Andris Nelsons conducts the Gewandhaus Orchestra in Leipzig. (Courtesy Marco Borggreve)
Andris Nelsons conducts the Gewandhaus Orchestra in Leipzig. (Courtesy Marco Borggreve)

It’s common for music directors to work for more than one orchestra. What isn’t common, though, is for two orchestras to create a long-term, creative partnership between two of the world's top orchestras. But that's exactly what's happening with the Boston Symphony Orchestra and the Gewandhaus Orchestra (GHO) in Leipzig, Germany.

The BSO began forging an alliance with the GHO back in 2015 when music director Andris Nelsons was offered the lead job there. He'll take on that role, in addition to his responsibilities in Boston, in 2018.

Since, the partnership has grown to an ambitious and unprecedented, multi-year alliance.

“We started to talk about possibilities to collaborate — to make something special for the orchestras and the audiences,” Nelsons recalled. To that end, when the maestro starts his position with GHO he'll also kick off five years of shared commissions, musician exchanges, cross-city concerts and in-depth programming.

New details reveal a mission that highlights the distinctive histories and shared connections between Boston and Leipzig. Turns out, the two cities go way back to the birth of the BSO in 1881.

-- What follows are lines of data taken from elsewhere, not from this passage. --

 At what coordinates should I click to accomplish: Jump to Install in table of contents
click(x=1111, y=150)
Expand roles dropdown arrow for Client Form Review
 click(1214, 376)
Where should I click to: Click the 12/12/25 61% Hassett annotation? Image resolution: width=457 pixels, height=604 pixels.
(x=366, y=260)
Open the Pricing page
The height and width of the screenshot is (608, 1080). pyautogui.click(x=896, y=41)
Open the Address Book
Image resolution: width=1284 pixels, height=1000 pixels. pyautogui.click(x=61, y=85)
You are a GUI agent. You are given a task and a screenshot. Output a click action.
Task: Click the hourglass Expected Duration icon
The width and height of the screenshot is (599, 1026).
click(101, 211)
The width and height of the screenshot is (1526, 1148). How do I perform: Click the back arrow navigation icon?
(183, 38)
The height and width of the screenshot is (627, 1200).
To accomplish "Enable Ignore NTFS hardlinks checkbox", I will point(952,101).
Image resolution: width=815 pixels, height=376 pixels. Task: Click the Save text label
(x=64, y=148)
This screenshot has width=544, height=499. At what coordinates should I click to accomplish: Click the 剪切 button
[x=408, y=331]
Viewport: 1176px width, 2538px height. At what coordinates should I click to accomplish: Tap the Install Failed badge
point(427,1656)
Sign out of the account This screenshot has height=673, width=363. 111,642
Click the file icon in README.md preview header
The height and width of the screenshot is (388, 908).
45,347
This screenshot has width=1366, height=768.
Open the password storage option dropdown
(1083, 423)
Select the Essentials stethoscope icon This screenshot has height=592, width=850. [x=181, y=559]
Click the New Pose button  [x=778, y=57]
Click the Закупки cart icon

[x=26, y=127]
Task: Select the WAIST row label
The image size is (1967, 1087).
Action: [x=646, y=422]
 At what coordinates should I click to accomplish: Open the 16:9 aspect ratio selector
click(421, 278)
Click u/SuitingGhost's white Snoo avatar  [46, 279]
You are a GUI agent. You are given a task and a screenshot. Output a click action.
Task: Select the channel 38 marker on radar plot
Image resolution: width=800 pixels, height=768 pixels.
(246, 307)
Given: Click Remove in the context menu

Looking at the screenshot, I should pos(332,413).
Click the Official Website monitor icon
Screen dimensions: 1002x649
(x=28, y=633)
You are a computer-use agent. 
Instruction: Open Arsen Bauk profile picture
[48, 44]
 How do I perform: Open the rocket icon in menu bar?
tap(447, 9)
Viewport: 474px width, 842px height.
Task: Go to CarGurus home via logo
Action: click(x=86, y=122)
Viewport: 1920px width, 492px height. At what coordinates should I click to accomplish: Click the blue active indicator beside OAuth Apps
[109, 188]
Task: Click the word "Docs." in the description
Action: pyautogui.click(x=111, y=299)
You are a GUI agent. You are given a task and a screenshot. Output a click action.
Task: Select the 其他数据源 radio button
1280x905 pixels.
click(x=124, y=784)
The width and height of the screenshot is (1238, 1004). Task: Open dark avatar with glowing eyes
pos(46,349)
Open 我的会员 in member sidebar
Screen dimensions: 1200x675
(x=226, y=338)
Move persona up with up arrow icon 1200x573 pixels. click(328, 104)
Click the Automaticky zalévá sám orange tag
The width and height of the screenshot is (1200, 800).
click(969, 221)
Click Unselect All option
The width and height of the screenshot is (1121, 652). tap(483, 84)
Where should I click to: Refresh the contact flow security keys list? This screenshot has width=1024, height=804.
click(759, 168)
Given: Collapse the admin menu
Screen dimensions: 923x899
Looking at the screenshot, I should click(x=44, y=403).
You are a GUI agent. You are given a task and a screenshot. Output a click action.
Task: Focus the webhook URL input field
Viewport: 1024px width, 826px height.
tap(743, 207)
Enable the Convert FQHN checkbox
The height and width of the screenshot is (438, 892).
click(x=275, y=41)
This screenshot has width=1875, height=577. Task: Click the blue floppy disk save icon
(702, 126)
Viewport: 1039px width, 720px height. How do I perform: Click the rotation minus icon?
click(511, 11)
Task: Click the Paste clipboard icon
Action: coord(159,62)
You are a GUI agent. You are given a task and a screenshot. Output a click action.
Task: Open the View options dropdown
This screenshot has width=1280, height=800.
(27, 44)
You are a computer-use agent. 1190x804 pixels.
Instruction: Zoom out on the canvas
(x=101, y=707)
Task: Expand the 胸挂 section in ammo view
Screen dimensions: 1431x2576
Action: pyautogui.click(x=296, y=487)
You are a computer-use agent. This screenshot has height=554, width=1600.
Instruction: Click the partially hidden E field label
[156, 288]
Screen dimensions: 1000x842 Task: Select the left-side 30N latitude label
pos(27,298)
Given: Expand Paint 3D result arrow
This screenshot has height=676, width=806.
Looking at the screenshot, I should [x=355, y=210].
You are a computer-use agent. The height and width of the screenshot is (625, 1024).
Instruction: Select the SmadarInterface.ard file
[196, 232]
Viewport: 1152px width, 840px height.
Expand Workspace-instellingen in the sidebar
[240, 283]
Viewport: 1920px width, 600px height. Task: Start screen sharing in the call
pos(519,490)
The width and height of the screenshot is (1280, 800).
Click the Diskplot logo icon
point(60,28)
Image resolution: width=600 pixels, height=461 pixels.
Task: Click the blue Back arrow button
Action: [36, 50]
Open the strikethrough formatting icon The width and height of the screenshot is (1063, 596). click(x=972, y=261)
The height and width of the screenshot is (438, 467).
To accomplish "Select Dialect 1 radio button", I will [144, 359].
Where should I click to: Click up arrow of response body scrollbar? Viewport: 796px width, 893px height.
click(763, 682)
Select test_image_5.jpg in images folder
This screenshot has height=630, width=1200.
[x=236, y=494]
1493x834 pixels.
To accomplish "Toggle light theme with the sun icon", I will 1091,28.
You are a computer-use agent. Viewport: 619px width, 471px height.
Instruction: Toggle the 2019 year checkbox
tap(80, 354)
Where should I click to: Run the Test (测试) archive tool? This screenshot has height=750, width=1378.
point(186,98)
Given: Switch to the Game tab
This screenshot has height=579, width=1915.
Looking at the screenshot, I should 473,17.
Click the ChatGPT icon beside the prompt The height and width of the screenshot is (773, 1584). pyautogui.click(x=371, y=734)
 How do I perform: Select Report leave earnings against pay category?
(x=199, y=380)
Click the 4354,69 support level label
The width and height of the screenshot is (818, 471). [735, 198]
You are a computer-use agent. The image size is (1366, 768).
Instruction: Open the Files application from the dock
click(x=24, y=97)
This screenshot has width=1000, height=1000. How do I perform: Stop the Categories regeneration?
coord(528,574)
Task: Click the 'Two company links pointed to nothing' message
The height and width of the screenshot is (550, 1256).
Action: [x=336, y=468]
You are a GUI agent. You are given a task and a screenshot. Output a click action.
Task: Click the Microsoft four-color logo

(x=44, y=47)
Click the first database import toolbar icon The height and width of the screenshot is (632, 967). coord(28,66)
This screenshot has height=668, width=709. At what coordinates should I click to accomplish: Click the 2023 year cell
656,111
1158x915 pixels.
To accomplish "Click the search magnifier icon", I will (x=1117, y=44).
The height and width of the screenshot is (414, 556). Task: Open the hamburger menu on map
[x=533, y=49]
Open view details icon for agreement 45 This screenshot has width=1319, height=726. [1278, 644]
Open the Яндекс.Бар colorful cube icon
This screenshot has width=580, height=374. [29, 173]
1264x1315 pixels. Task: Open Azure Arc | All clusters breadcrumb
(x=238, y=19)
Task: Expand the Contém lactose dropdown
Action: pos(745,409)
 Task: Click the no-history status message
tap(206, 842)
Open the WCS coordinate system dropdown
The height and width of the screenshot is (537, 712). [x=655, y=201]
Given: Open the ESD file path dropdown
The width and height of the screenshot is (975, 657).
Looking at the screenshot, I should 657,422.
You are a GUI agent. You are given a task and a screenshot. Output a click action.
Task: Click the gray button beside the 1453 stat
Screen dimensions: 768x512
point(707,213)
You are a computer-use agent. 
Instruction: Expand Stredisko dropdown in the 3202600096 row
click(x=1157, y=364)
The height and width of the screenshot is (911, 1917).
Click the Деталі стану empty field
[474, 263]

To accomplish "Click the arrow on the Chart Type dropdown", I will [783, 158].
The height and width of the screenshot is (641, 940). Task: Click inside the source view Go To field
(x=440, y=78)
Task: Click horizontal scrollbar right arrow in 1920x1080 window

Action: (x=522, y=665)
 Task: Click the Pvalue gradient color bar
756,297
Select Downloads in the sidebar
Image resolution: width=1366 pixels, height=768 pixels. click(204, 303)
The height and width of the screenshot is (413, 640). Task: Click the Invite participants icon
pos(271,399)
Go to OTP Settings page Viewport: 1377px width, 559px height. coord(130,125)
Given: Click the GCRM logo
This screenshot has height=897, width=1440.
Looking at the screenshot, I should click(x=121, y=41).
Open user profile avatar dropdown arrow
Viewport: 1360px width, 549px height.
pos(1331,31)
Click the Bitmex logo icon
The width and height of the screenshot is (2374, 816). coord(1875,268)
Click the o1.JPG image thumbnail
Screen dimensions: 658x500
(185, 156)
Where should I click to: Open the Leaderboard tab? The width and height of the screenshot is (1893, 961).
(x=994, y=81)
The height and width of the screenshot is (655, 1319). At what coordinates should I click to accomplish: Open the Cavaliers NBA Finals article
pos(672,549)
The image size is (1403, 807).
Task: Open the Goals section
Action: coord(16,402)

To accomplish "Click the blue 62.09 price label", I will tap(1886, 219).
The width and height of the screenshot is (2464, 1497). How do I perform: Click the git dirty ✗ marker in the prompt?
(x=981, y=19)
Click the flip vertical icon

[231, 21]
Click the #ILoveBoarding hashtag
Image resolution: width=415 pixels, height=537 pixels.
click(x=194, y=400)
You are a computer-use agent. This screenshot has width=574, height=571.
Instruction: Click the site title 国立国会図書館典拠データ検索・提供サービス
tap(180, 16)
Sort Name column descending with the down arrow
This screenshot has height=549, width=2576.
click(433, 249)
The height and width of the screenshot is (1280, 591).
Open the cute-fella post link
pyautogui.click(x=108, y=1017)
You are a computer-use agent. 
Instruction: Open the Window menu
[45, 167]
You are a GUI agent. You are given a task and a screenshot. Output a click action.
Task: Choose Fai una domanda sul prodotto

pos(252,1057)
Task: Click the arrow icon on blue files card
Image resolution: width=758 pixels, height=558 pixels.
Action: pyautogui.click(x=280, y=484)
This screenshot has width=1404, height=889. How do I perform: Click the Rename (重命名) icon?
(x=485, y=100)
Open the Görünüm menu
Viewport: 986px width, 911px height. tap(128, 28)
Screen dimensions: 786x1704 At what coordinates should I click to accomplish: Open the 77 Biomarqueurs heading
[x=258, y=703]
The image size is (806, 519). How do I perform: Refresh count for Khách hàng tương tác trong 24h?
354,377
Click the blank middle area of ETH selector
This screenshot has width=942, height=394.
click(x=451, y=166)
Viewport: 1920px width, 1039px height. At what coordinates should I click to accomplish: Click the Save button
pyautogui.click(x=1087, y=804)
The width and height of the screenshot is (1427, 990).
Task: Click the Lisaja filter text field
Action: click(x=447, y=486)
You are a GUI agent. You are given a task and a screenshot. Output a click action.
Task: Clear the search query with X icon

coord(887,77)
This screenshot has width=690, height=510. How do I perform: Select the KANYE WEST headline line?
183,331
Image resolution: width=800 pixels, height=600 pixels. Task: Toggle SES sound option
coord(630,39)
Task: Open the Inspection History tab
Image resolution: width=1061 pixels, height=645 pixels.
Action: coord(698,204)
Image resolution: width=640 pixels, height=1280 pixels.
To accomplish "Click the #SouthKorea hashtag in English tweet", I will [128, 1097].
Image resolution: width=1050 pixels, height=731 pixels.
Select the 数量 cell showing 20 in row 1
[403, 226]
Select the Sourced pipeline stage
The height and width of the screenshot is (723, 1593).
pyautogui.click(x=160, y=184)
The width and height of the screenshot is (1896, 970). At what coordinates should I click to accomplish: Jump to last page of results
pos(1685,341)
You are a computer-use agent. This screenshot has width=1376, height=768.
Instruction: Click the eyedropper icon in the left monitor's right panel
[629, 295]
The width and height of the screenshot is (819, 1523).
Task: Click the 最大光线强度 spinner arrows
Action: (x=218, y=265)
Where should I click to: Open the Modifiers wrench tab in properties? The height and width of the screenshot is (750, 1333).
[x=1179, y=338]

In those early days, founder Henry Lee Higginson hired Georg Henschel — who studied at the Leipzig Conservatory — to be the orchestra’s first conductor. Others with connections to the German city or its orchestra followed, including Wilhelm Gericke, Emil Paur, Max Fiedler, Karl Muck and Arthur Nikisch.

In 1949, Charles Munch became the BSO's music director after his lengthy tenure as concertmaster with the Gewandhaus Orchestra from 1926 to 1933.

Higginson was reportedly inspired by Leipzig’s famous concert hall, and fashioned Symphony Hall’s stage, acoustics and aesthetics after the German building’s design.

With the goal of connecting these two cities in upcoming programming, Nelsons says they have planned "mini-festivals" — "Boston Week in Leipzig" and "Leipzig Week in Boston" — that will feature not just concerts, but also a variety of related lectures, films and exhibitions.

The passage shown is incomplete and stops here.